ぼくはときどき皇居の周りの散歩をします。千鳥ヶ淵や北の丸公園、東園に二の丸庭園苑池・・・。東京の中心とは思えないほど緑豊かで美しいところです。四季折々の風情を楽しむことができますのでお勧めスポットです。特に桜の季節には半蔵門の方から千鳥が淵に入って九段上に抜けて、靖国神社にお参りしてから九段下に出て半蔵門線で帰ってくるのがマイルートになっています。


【■経団連・奥田氏「次期首相は参拝してほしくない」朝日新聞2006年6月16日】

日本経団連の奥田碩・名誉会長(トヨタ自動車会長)は15日、TBSの番組収録で、次期首相は靖国神社に「行かなければいい」と語った。日中間の関係改善を考え、「首脳同士の話し合いが数年間全然途絶えている。これは非常にまずいことだ」とし、次期首相に靖国不参拝を求めた。

奥田氏は昨年9月、中国の胡錦涛国家主席と北京で極秘に会談したが、これだけでなく過去に「4、5回会った」とも明らかにした。

経団連幹部によると、奥田氏はトヨタのアジア地域販売担当幹部の時代から中国要人に深い人脈があり、経団連会長時代にこれを生かして日中関係の改善に動き、小泉首相には水面下で靖国参拝再考を求めてきたという。

靖国問題をめぐっては、小泉首相に靖国神社参拝を再考するよう求めた経済同友会の北城恪太郎代表幹事も15日の記者会見で、再考の気配が小泉首相にないため、アジア経済の良好な関係を望む人々の関心は次期首相の考え方に移っている、という見方を示した。

東京で同日開幕した世界経済フォーラム・東アジア会議の参加者らの意見を代弁する形で、北城氏は「小泉首相のことについて参加者が議論している感じはなく、次のリーダーがどうされるかが関心事だ」と語った。

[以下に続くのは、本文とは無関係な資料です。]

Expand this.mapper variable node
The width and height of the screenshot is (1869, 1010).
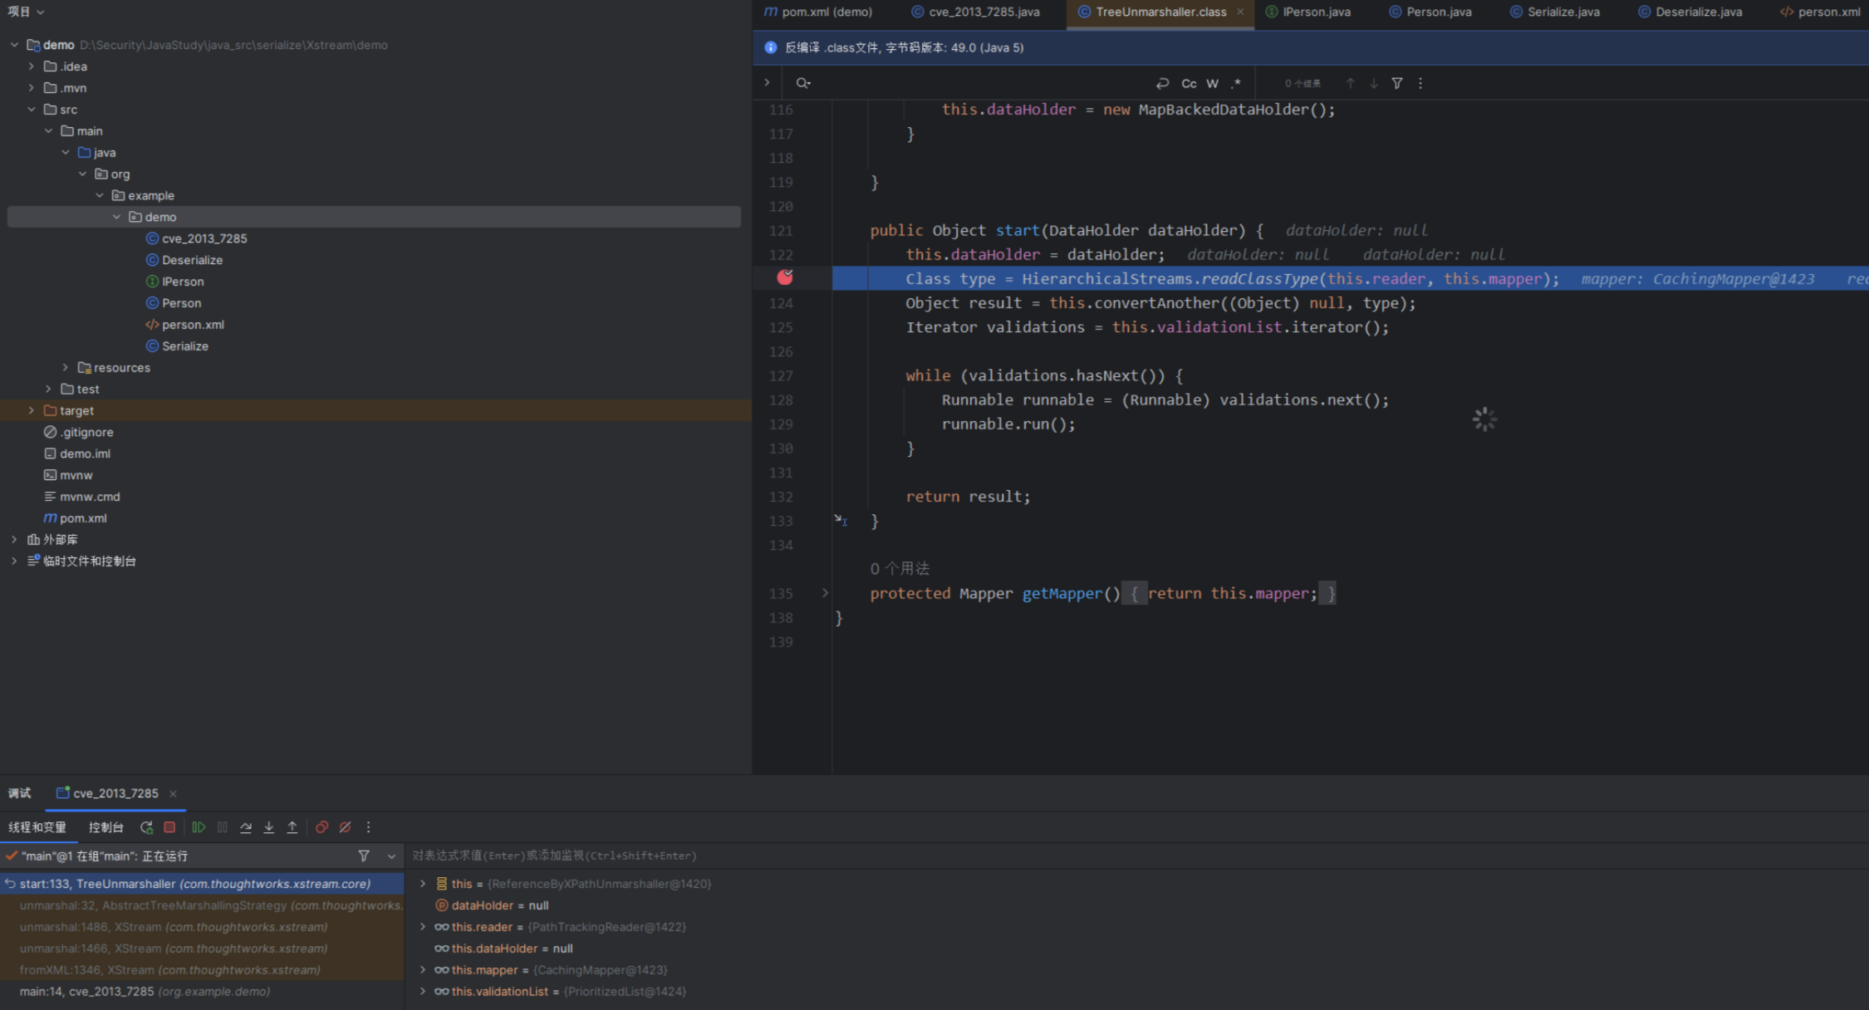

要するに商売の邪魔になるから中国人の言うことを聞いて靖国神社に参拝するなと言っているわけです。ここまで日本の経済人は堕落してしまったのかと情けなくなります。経済人ばかりではありません。
「国立追悼施設を考える会」の議員たちも中国と韓国に迎合して靖国神社への首相の参拝は違憲の疑義があると明記した「中間報告」をまとめたそうです。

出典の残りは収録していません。